Choosing a hut that is breathable will enable built-up moisture to escape from the inside, allowing for a dryer and less humid environment to fish from. Water-resistant material is the only way to go for obvious reasons, as is having a hut made from a fire-retardant covering. This can be a lifesaver if your heater ever malfunctions, or is accidentally knocked over.
Also, try to choose a hut that is made from a dark-colored material. This will attract the warmth from the sun, transferring "free" heat directly through to the inside.
A prime concern for those interested in a hut is overall weight. The lighter the hut is, the easier it will be to carry or pull on the ice, causing less chance for fatigue and sore muscles.
One-man portables can peak at around 60 pounds, although trying to find one that falls between 25 pounds and 60 pounds would be your best bet. Keep in mind the quality and craftsmanship. Just because it is light doesn't necessarily mean it is a superior product.
Ceiling height is another concern, especially for anglers that are taller than average. Make sure that you have adequate headroom when sitting down inside the hut. If your noggin is rubbing on the roof, a different style or model will ensure comfort.
One last factor to consider is the amount of room that will be directly in front of you while sitting down. This area must be spacious enough to allow free movement of an ice fishing rod, especially during the process of jigging or when setting the hook.
Portable huts have been refined over the years, allowing an angler to completely set one up in mere seconds. Many on the market can be fully constructed in less than a minute, meaning more time to fish and less time fiddling with confusing parts and pieces. "Folding" type huts do just that -- fold over top of you. These are probably the easiest and fastest style of hut when it comes to set up time.
The other variety is the "tent" style, usually integrating aluminum or alloy poles that are hinged or snapped together. This style will take longer to put up, but is still a great product to buy as long as it isn't overly complicated or time-consuming. My advice would be to try each style out before buying, to see for yourself, which option works best for you.

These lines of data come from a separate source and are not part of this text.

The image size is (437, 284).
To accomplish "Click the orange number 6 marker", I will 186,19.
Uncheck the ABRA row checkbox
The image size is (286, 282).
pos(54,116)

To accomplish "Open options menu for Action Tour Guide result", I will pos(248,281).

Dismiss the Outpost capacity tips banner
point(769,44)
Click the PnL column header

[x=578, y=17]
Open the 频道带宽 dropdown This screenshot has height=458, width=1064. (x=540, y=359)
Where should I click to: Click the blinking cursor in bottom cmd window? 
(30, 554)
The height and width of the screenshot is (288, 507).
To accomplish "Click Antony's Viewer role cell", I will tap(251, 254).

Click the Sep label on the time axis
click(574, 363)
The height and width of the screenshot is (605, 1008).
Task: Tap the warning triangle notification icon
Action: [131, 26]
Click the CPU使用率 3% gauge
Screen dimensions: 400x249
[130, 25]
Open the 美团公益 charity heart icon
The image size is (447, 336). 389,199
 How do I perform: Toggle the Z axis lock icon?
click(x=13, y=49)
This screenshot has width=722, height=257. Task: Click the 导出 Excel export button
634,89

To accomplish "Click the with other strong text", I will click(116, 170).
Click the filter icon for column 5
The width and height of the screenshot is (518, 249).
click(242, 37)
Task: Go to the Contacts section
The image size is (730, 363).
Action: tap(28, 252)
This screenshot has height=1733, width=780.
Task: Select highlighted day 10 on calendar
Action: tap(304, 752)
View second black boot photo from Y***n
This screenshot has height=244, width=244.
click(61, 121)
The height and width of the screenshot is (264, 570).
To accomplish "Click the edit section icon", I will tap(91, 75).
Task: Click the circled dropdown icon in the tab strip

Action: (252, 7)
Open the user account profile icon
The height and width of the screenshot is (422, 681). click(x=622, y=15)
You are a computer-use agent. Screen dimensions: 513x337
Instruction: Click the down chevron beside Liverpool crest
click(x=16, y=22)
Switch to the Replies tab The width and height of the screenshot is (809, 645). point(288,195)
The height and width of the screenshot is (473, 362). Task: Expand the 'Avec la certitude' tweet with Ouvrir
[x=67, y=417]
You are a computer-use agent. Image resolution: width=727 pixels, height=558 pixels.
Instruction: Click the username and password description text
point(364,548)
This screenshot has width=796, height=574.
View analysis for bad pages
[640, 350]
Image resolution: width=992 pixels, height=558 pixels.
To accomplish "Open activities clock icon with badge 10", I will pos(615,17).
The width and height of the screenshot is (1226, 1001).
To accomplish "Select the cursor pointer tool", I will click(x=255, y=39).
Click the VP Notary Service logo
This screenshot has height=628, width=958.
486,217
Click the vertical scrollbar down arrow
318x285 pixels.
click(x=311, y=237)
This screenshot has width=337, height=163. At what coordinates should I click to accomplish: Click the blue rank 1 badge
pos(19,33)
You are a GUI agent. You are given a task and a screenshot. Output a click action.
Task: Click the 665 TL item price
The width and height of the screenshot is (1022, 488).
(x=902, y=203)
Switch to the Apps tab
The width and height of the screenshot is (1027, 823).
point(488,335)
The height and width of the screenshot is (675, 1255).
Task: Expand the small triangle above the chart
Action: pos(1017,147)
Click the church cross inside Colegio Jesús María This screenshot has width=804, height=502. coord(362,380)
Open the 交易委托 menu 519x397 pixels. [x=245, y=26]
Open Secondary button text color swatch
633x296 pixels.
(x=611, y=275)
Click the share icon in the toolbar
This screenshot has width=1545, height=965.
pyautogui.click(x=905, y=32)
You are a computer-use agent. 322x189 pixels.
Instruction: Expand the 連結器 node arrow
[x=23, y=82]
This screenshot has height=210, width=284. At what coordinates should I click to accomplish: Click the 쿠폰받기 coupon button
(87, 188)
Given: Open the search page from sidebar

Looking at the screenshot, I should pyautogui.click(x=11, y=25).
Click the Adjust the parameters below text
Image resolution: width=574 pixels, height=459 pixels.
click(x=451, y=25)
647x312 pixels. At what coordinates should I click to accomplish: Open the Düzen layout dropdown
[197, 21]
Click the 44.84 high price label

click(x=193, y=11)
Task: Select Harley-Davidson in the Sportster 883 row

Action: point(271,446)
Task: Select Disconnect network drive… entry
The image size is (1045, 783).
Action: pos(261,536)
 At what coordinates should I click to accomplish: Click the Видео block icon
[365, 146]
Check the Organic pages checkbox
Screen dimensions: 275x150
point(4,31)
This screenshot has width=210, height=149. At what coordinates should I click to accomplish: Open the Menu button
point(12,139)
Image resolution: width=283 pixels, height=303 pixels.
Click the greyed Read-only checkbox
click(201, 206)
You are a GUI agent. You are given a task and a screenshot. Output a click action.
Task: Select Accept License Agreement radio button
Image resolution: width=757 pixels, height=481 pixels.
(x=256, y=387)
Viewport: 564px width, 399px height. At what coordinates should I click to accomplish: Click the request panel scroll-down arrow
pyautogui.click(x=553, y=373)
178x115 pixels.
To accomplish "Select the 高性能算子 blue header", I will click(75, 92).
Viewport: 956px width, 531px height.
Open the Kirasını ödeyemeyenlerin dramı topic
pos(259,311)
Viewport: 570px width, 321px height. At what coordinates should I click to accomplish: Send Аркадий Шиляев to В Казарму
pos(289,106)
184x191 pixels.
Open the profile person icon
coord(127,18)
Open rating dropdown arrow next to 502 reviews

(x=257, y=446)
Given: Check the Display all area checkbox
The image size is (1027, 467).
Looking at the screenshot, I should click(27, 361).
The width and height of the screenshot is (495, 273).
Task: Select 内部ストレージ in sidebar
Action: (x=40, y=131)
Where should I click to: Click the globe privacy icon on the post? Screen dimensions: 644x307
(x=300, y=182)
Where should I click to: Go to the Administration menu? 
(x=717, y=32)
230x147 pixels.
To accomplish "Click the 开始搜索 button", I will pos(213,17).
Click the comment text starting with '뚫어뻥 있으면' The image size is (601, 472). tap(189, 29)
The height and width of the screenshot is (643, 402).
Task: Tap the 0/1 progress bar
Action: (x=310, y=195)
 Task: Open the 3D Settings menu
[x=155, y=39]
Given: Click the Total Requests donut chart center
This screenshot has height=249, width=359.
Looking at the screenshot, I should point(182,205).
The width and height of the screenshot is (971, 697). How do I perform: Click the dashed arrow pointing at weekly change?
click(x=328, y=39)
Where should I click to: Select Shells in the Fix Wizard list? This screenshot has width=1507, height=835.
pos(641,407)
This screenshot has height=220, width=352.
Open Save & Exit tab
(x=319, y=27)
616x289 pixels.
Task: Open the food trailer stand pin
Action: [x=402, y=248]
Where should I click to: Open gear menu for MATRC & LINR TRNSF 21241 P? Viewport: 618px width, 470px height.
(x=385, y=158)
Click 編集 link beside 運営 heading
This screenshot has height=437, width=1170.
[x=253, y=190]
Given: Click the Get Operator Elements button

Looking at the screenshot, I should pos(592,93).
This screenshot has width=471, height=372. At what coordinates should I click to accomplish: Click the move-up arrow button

Polar Sport and Frabill make a variety of high-quality huts in assorted sizes and configurations. This website offers a fine selection of huts.
There are two options when it comes to the seating layout in an ice hut -- you provide your own chair, or there is one directly built into the hut. Both options work fine, although the one drawback of using your own is you have one more item to carry out onto the ice. If the hut you are interested in has a built-in seat, make sure that it is strong, has some sort of padding, and will be comfortable for the amount of time that will be spent sitting on it.
An added feature of some huts on the market are Velcro flaps or roll-up covers on the inside of the window surface, which allow an angler to completely cover up the windows when sight fishing down the hole.
The majority of anglers use propane heaters in their huts for warmth. Although these trusty gizmos provide a comfortable environment to fish in, they also give off hazardous fumes that can be deadly if proper ventilation is not provided. This is where vents come into play. Many huts have this feature, which allow fumes to escape and fresh oxygen to take its place. It's important to keep in mind that if the hut you select doesn't have any air vents, you will have to keep the zippered door open slightly to offset the fumes.
An interesting refinement that many huts offer is folding down into compact sleds. This sled (or toboggan) is made of molded polyethylene, and allows an angler to carry out everything they need for a day of fishing (bait buckets, rods, auger) in a nice and easy towing package. I look for sleds that are durable and strong, towing ropes that are thick and easy on the hands, as well as bottom runners that will slide easily over ice and snow.
Portable huts are certainly the wave of the future when it comes to ice fishing. Anglers can now experience mobility, warmth and comfort -- three things that equal success when drilling through the hard water this winter. Have a good ice fishing season and happy shopping!